- Conference: Southern California Intercollegiate Athletic Conference
- Record: 12–2 (8–2 SCIAC)
- Head coach: Fred Cozens (1st season);

= 1919–20 Southern Branch Cubs men's basketball team =

American college basketball season

The 1919–20 Southern Branch Cubs men's basketball team represented the Southern Branch of the University of California during the 1919–20 NCAA men's basketball season and were members of the Southern California Intercollegiate Athletic Conference (Note: While published sources indicate that the Southern Branch did not join the SCIAC until the 1920–21 season, contemporary sources include the southern branch in the conference's standings during the 1919–20 season.) This was the program's first season and they were coached by Fred Cozens who also coached the football team and served as athletic director.
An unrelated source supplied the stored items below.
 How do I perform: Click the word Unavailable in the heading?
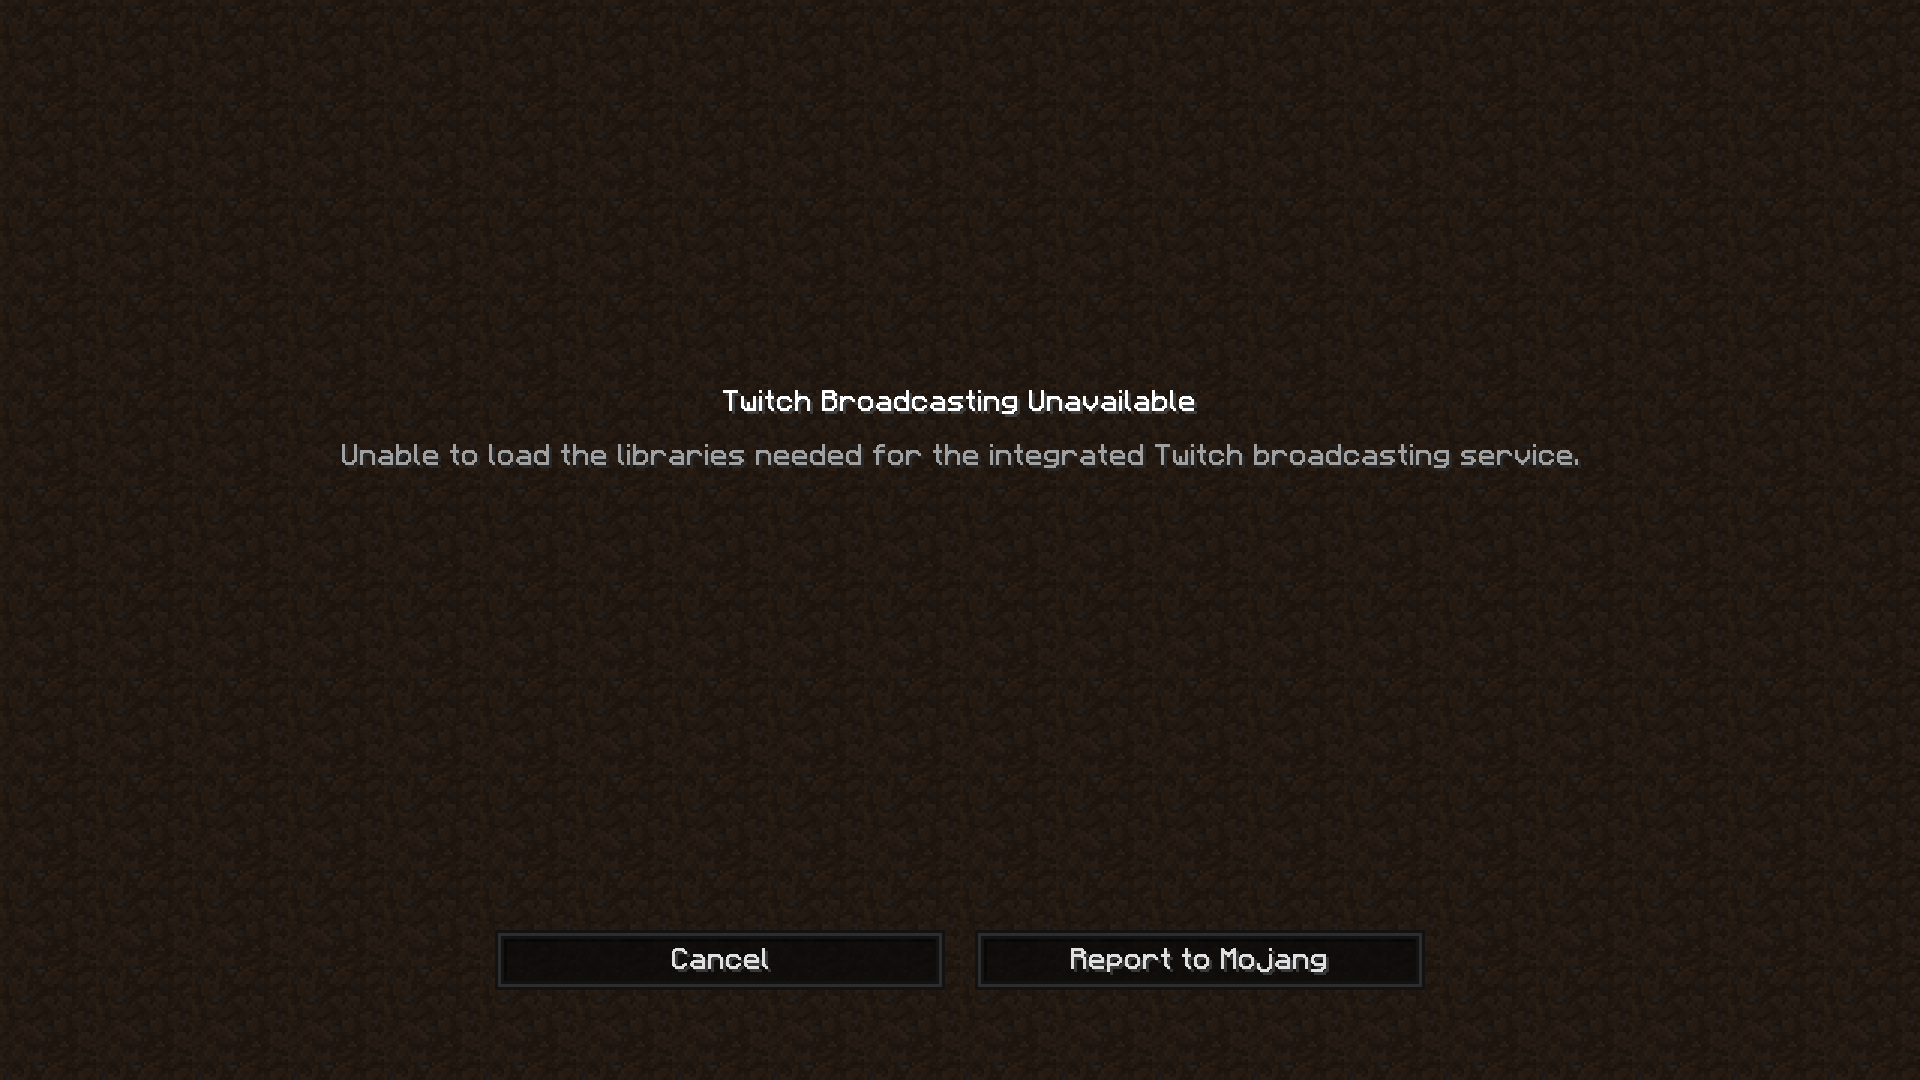pyautogui.click(x=1111, y=402)
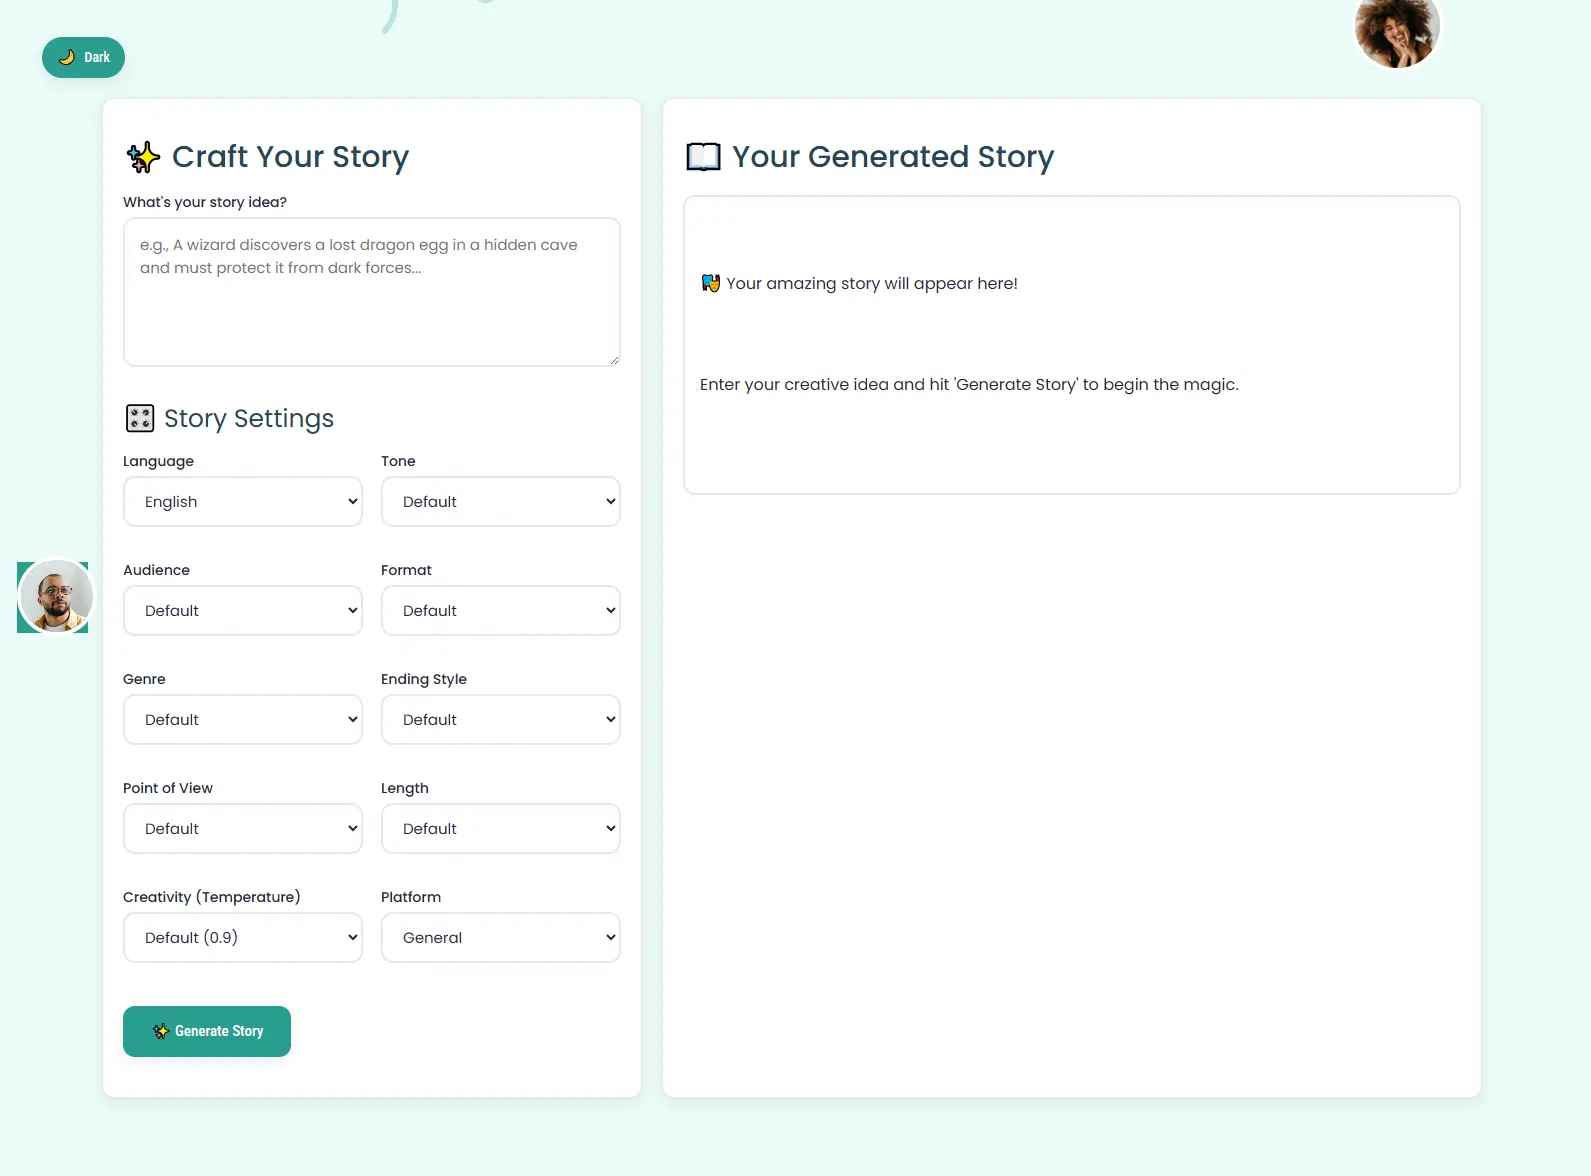The width and height of the screenshot is (1591, 1176).
Task: Click the moon icon in Dark button
Action: point(66,57)
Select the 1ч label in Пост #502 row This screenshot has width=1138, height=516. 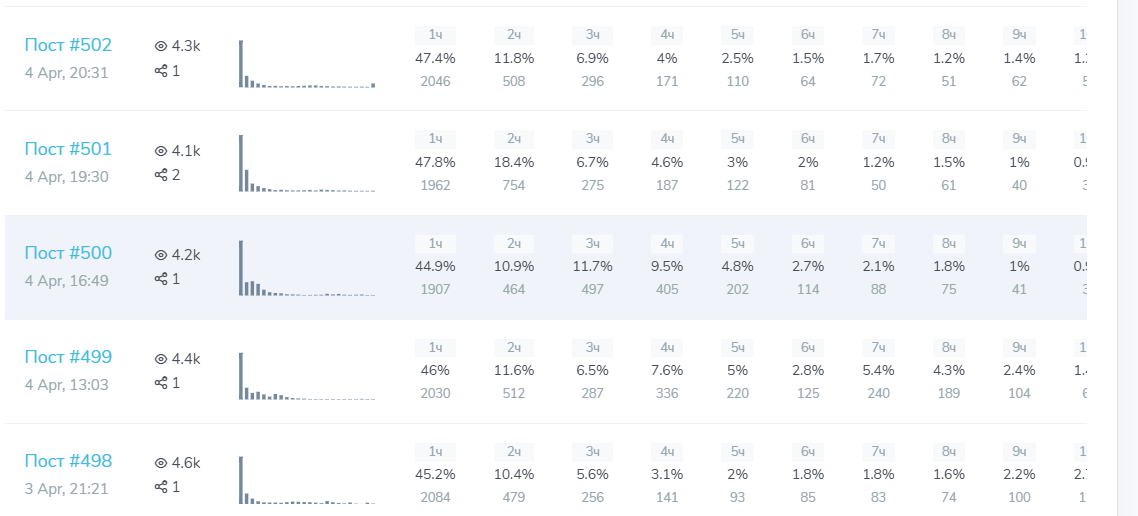point(435,35)
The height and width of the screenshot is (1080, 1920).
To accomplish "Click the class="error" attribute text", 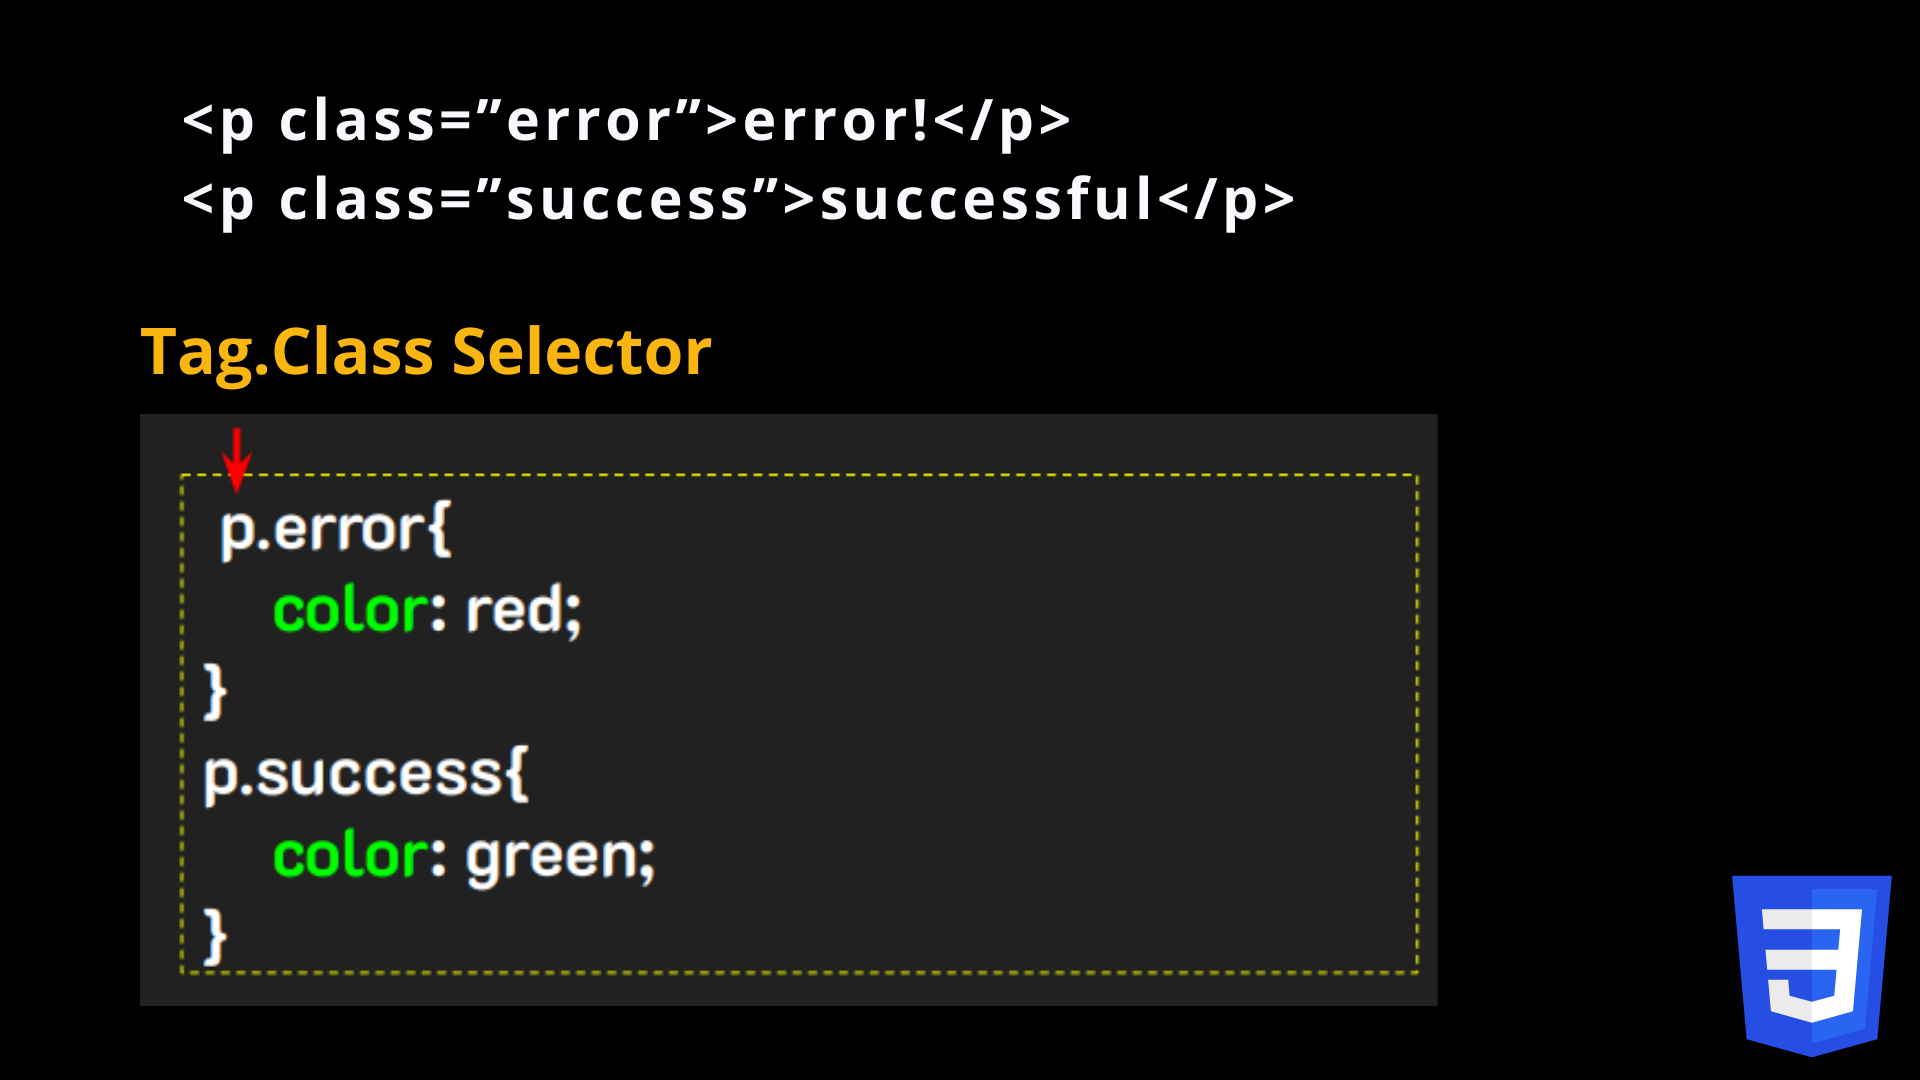I will [490, 121].
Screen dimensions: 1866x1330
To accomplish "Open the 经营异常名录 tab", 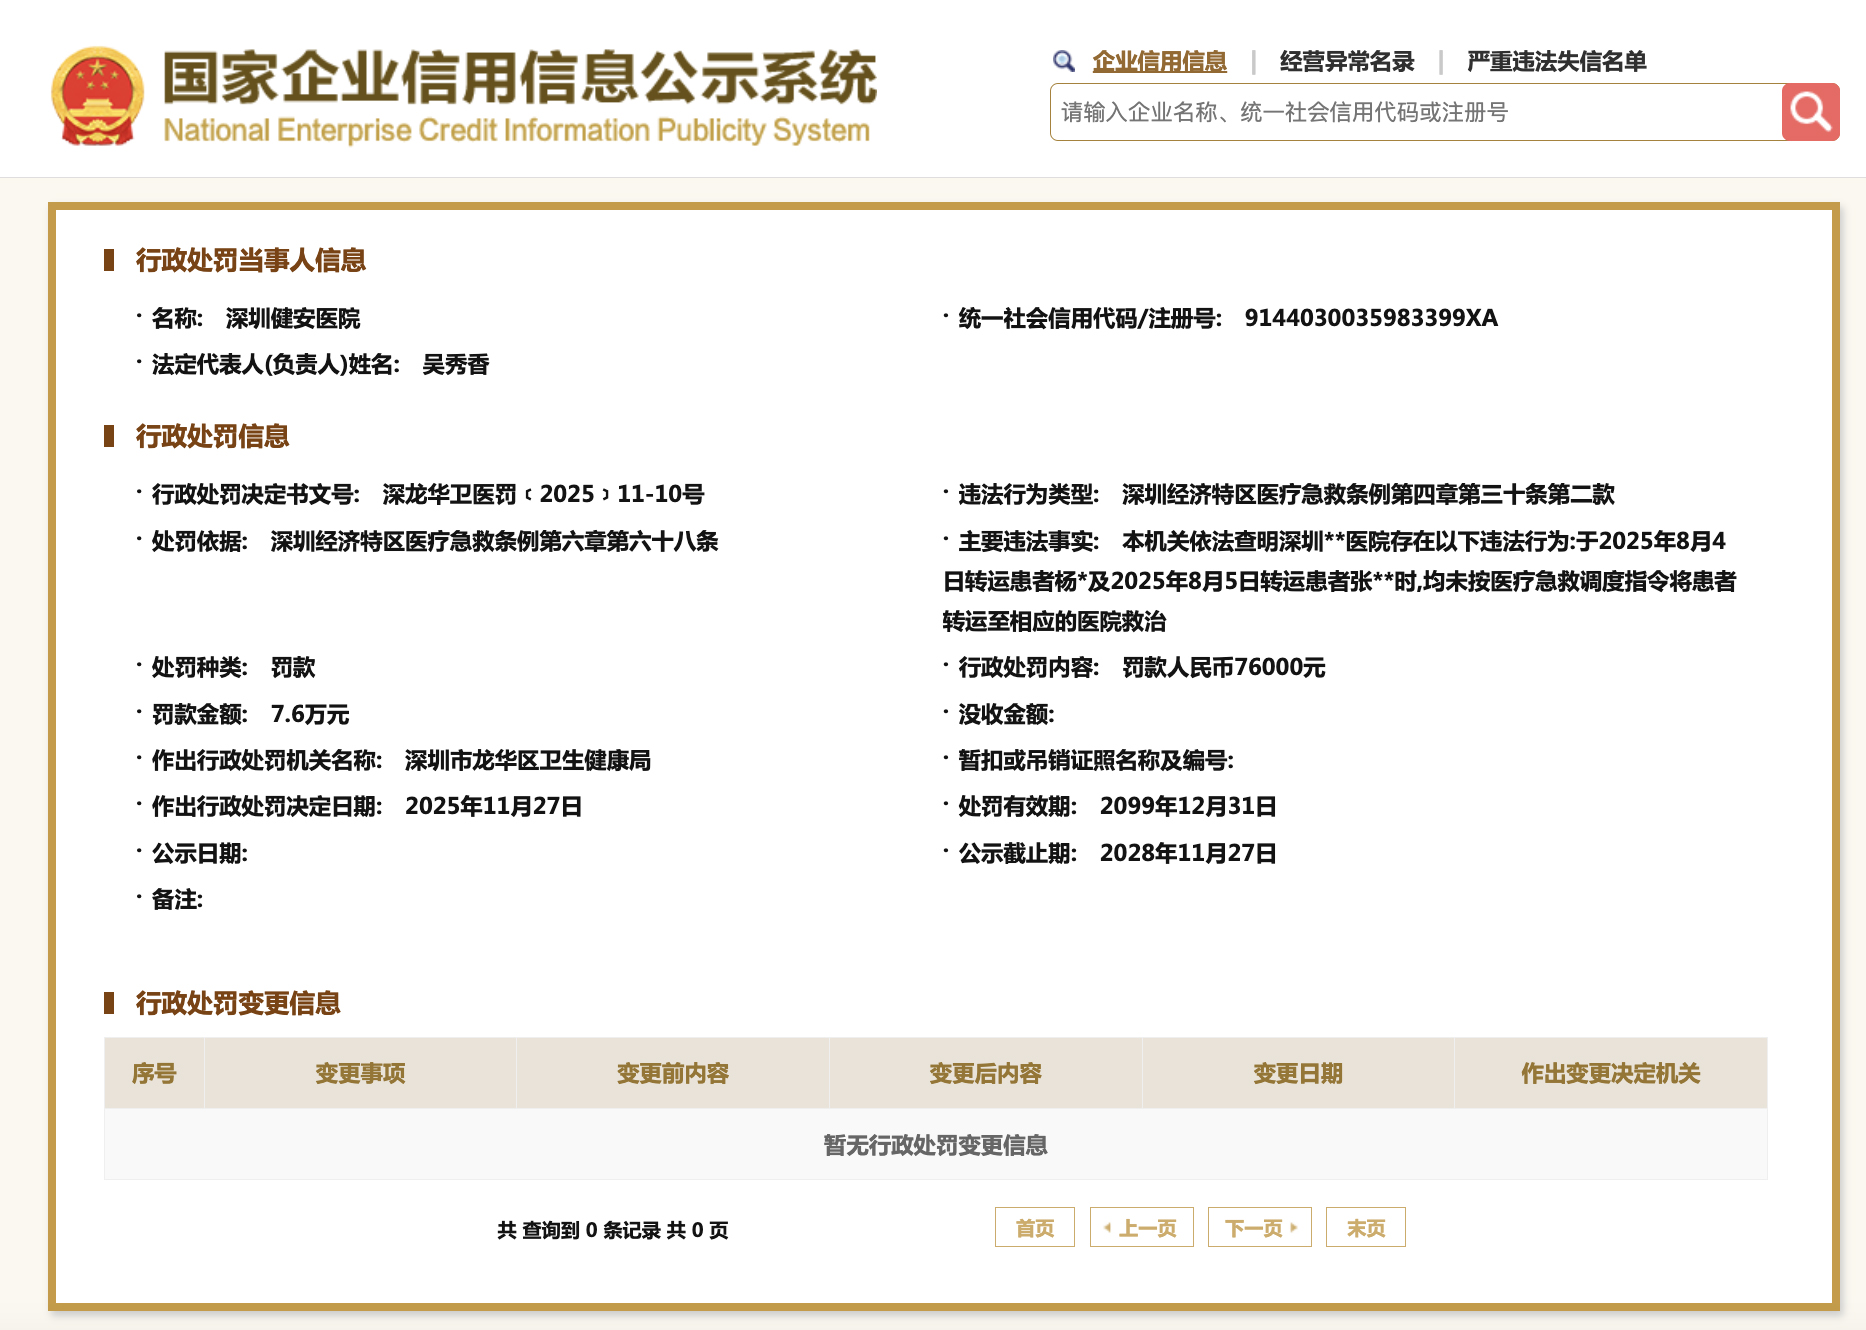I will 1346,61.
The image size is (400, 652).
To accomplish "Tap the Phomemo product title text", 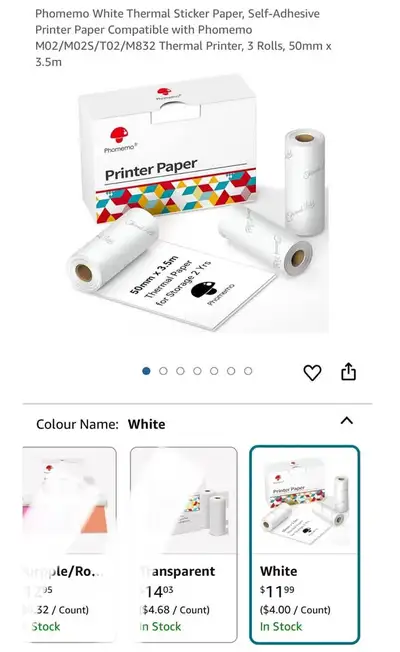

As the southern branch did not offer third year and fourth year coursework until 1924, the roster consisted of first and second year students. In their inaugural season, the Cubs finished with an overall record of 12–2 and were second in their conference with a record of 8–2.

==Previous season==
Although the Southern Branch's predecessor, the Los Angeles State Normal School, sponsored a men's basketball team, the UCLA recordbooks do not recognize these seasons.

==Schedule==

| Date time, TV | Rank^{#} | Opponent^{#} | Result | Record | Site city, state |
Regular Season
| December 12, 1919* |  | Manual Arts High School | W 46–38 | 1–0 | Physical Education Building Los Angeles, CA |
| December 19, 1919* |  | Hollywood High School | W 45–21 | 2–0 | Physical Education Building Los Angeles, CA |
| January 5, 1920 * |  | Los Angeles Poly High School | W 26–22 | 3–0 | Physical Education Building Los Angeles, CA |
| January 9, 1920* |  | at Los Angeles Poly High School | W 21–12 | 4–0 | Los Angeles Poly High School Gym Los Angeles, CA |
| January 14, 1920 |  | at Redlands | L 21–34 | 4–1 (0–1) | Redlands, CA |
| January 16, 1920 |  | at Occidental | W 41–29 | 5–1 (1–1) | Glendale High School Gym Glendale, CA |
| January 20, 1920 |  | Pomona | W 44–29 | 6–1 (2–1) | Physical Education Building Los, Angeles, CA |
| January 24, 1920 |  | at Whittier | W 33–23 | 7–1 (3–1) | Whittier, CA |
| January 27, 1920 |  | Throop | W 36–25 | 8–1 (4–1) | Physical Education Building Los Angeles, CA |
| January 30, 1920 |  | Occidental | W 43–30 | 9–1 (5–1) | Physical Education Building Los Angeles, CA |
| February 7, 1920 |  | at Pomona | W 33–30 | 10–1 (6–1) | Claremont, CA |
| February 11, 1920 |  | Whittier | W 33–21 | 11–1 (7–1) | Physical Education Building Los Angeles, CA |
| February 14, 1920 |  | at Throop | L 30–41 | 11–2 (7–2) | Pasadena YMCA Pasadena, CA |
| February 19, 1920 |  | Redlands | W 23–17 | 12–2 (8–2) | Physical Education Building (400) Los Angeles, CA |
*Non-conference game. ^{#}Rankings from AP Poll. (#) Tournament seedings in parentheses. All times are in Pacific Time.